Чтение онлайн

на главную

Жанры

Том 6. Статьи, очерки, путевые заметки
Шрифт:

В том и величие и тайна и восторг любви, что жизнь и смерть становятся равны для того, кто полюбит. Жизнь своя и чужая. В том сила и ужас любви. Пред ней смолкают все голоса, кроме голоса властного желания, которое ослепляет глаза своим чрезмерным светом, меняет души, меняет людей, меняет предметы, – и драгоценные предметы становятся ничем, а ничто становится безбрежным царством, и люди становятся богами и зверьми, входят в мир нечеловеческий, и души бьются, безумствуют, светятся, души горят исступленные, плачут, и в первый раз живут, и в первый раз видят, видят все, влюбляясь в тела, как некогда ангелы влюблялись в дочерей Земли. Ангелы бросили Небо для Земли, и тем связали изумрудную Землю с бездонностью синего Эфира, в котором рождается все. Они удвоили мир, и мы живем между двух зеркальностей. Нам страшно среди отражений. Нам холодно, мы цепенеем и тонем в зеркальных глубинах.
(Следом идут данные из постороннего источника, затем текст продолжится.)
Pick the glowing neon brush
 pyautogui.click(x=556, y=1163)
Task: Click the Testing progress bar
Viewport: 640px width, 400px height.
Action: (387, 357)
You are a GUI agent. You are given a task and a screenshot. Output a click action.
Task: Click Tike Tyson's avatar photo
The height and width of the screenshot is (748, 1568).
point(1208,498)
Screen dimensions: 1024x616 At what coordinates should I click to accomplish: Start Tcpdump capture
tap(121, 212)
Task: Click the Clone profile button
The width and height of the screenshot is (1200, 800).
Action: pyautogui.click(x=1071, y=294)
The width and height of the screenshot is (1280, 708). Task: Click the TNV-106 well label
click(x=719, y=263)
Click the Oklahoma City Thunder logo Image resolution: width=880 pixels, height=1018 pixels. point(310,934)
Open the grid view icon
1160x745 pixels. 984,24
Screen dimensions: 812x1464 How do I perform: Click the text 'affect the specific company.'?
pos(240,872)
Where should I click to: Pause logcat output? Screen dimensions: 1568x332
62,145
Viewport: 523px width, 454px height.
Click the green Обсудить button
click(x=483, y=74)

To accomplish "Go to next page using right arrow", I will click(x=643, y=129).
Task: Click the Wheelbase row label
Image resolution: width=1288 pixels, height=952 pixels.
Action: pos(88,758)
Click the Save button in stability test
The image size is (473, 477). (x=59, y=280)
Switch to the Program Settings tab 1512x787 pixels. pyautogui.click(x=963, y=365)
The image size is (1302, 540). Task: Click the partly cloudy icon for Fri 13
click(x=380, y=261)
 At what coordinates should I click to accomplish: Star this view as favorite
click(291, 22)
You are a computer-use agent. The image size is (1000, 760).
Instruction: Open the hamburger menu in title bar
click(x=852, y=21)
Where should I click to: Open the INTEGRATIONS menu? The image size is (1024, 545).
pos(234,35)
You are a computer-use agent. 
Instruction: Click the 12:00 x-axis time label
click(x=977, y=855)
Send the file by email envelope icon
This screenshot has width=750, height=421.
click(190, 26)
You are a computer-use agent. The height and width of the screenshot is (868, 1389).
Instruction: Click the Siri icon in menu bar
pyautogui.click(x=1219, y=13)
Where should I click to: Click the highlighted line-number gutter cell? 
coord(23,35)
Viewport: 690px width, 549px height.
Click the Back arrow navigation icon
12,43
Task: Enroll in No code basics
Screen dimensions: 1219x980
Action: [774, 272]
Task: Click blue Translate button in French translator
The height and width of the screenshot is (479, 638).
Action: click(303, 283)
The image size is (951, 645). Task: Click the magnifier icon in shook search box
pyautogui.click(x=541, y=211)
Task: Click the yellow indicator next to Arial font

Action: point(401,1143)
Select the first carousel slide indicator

Но мы любим, мы любим, и ради любви совершим геройство, и ради любви совершим преступление, ради одной минуты любви создадим жизнь, и растопчем жизнь. В этом любовь.

Любовь ужасна, беспощадна, она чудовищна. Любовь нежна, любовь воздушна, любовь неизреченна, и необъяснима, и что бы ни говорить о любви, ее не замкнешь в слова, как не расскажешь музыку, и не нарисуешь Солнце. Но только одно верно: тайна любви больше, чем тайна смерти, потому что сердце захочет жить и умереть ради любви, но не захочет жить без любви.

Любовь иногда приводит к безумию. Иногда? Быть может всегда? О, конечно всегда, но только порою это безумие тонет в красках и словах, схваченных лиризмом, или в поступках поразительной красоты, или в цветах, вспоенных кровью, – тонет, вспыхнув, и больше нет любви, потому что вот, больше уже нет безумия, – а порою безумье кончается буднями, то светлыми, то темными буднями, жизнью, реальностью, самой нереальной, хоть она и повседневна. Когда безумье кончается буднями, нельзя больше говорить о любви, как нельзя говорить о свежести здоровья, видя перед собой излечившегося калеку, которого бросило что-то под колесо, но который исправил свои изломы.

Любовь, сказка мужской мечты и женской, не смешивается с жизнью. Она возникает в ней, как сновиденье, и уходит из нее, как сновиденье, иногда оставляя по себе поразительные воспоминания, иногда не оставляя даже никакого следа, – только ранив душу сознаньем, что было что-то, чего больше нет, чего не будет, чего не вспомнишь, не вызовешь опять никакими усильями.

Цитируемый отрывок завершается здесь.